- _Stated task_: Rewrite every line of the listing below as a numbered list, leaving out any blank lines.

- _Recorded information_:
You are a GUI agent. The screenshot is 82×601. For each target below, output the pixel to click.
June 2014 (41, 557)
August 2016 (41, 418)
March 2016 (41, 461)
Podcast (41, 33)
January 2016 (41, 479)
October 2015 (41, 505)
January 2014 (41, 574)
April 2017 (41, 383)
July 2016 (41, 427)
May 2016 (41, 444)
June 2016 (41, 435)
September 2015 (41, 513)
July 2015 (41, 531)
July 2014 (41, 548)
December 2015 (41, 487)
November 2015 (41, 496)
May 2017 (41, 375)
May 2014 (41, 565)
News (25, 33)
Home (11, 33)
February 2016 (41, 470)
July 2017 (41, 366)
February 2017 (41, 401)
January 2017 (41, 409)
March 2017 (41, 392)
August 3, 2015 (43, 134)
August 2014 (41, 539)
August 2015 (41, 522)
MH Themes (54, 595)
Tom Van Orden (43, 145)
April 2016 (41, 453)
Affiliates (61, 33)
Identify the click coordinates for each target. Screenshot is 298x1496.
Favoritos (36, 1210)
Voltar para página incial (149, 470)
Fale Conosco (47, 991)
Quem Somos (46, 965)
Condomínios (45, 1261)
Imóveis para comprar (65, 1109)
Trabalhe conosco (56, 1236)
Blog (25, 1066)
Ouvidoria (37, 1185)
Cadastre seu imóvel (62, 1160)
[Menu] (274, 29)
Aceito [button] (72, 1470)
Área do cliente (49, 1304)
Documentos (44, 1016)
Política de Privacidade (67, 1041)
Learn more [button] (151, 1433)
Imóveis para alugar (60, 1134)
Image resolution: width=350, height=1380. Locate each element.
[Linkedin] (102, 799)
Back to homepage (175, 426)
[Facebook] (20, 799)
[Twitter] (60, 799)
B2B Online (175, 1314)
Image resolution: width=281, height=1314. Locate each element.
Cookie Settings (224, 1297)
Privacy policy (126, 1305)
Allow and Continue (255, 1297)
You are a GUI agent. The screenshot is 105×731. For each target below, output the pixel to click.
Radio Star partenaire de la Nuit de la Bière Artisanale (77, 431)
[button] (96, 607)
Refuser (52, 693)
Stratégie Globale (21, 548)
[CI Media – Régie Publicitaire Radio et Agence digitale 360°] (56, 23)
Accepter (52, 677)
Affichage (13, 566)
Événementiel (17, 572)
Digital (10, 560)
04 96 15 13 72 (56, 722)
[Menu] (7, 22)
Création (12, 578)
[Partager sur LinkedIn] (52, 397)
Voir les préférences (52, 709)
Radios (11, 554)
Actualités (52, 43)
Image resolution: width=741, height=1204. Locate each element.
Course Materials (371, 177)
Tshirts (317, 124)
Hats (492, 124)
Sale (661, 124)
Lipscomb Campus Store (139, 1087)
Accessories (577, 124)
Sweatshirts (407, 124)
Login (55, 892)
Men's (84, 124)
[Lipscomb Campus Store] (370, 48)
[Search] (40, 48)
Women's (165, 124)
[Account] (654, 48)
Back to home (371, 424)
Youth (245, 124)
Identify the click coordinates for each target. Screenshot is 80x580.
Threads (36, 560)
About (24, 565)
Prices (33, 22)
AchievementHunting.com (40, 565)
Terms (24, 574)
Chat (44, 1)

- _Response_:
1. You are a GUI agent. The screenshot is 82×601. For each target below, output the pixel to click.
2. June 2014 (41, 557)
3. August 2016 (41, 418)
4. March 2016 (41, 461)
5. Podcast (41, 33)
6. January 2016 (41, 479)
7. October 2015 (41, 505)
8. January 2014 (41, 574)
9. April 2017 (41, 383)
10. July 2016 (41, 427)
11. May 2016 (41, 444)
12. June 2016 (41, 435)
13. September 2015 (41, 513)
14. July 2015 (41, 531)
15. July 2014 (41, 548)
16. December 2015 (41, 487)
17. November 2015 (41, 496)
18. May 2017 (41, 375)
19. May 2014 (41, 565)
20. News (25, 33)
21. Home (11, 33)
22. February 2016 (41, 470)
23. July 2017 (41, 366)
24. February 2017 (41, 401)
25. January 2017 (41, 409)
26. March 2017 (41, 392)
27. August 3, 2015 (43, 134)
28. August 2014 (41, 539)
29. August 2015 (41, 522)
30. MH Themes (54, 595)
31. Tom Van Orden (43, 145)
32. April 2016 (41, 453)
33. Affiliates (61, 33)
34. Identify the click coordinates for each target. Screenshot is 298x1496.
35. Favoritos (36, 1210)
36. Voltar para página incial (149, 470)
37. Fale Conosco (47, 991)
38. Quem Somos (46, 965)
39. Condomínios (45, 1261)
40. Imóveis para comprar (65, 1109)
41. Trabalhe conosco (56, 1236)
42. Blog (25, 1066)
43. Ouvidoria (37, 1185)
44. Cadastre seu imóvel (62, 1160)
45. [Menu] (274, 29)
46. Aceito [button] (72, 1470)
47. Área do cliente (49, 1304)
48. Documentos (44, 1016)
49. Política de Privacidade (67, 1041)
50. Learn more [button] (151, 1433)
51. Imóveis para alugar (60, 1134)
52. Image resolution: width=350, height=1380. Locate each element.
53. [Linkedin] (102, 799)
54. Back to homepage (175, 426)
55. [Facebook] (20, 799)
56. [Twitter] (60, 799)
57. B2B Online (175, 1314)
58. Image resolution: width=281, height=1314. Locate each element.
59. Cookie Settings (224, 1297)
60. Privacy policy (126, 1305)
61. Allow and Continue (255, 1297)
62. You are a GUI agent. The screenshot is 105×731. For each target below, output the pixel to click.
63. Radio Star partenaire de la Nuit de la Bière Artisanale (77, 431)
64. [button] (96, 607)
65. Refuser (52, 693)
66. Stratégie Globale (21, 548)
67. [CI Media – Régie Publicitaire Radio et Agence digitale 360°] (56, 23)
68. Accepter (52, 677)
69. Affichage (13, 566)
70. Événementiel (17, 572)
71. Digital (10, 560)
72. 04 96 15 13 72 (56, 722)
73. [Menu] (7, 22)
74. Création (12, 578)
75. [Partager sur LinkedIn] (52, 397)
76. Voir les préférences (52, 709)
77. Radios (11, 554)
78. Actualités (52, 43)
79. Image resolution: width=741, height=1204. Locate each element.
80. Course Materials (371, 177)
81. Tshirts (317, 124)
82. Hats (492, 124)
83. Sale (661, 124)
84. Lipscomb Campus Store (139, 1087)
85. Accessories (577, 124)
86. Sweatshirts (407, 124)
87. Login (55, 892)
88. Men's (84, 124)
89. [Lipscomb Campus Store] (370, 48)
90. [Search] (40, 48)
91. Women's (165, 124)
92. [Account] (654, 48)
93. Back to home (371, 424)
94. Youth (245, 124)
95. Identify the click coordinates for each target. Screenshot is 80x580.
96. Threads (36, 560)
97. About (24, 565)
98. Prices (33, 22)
99. AchievementHunting.com (40, 565)
100. Terms (24, 574)
101. Chat (44, 1)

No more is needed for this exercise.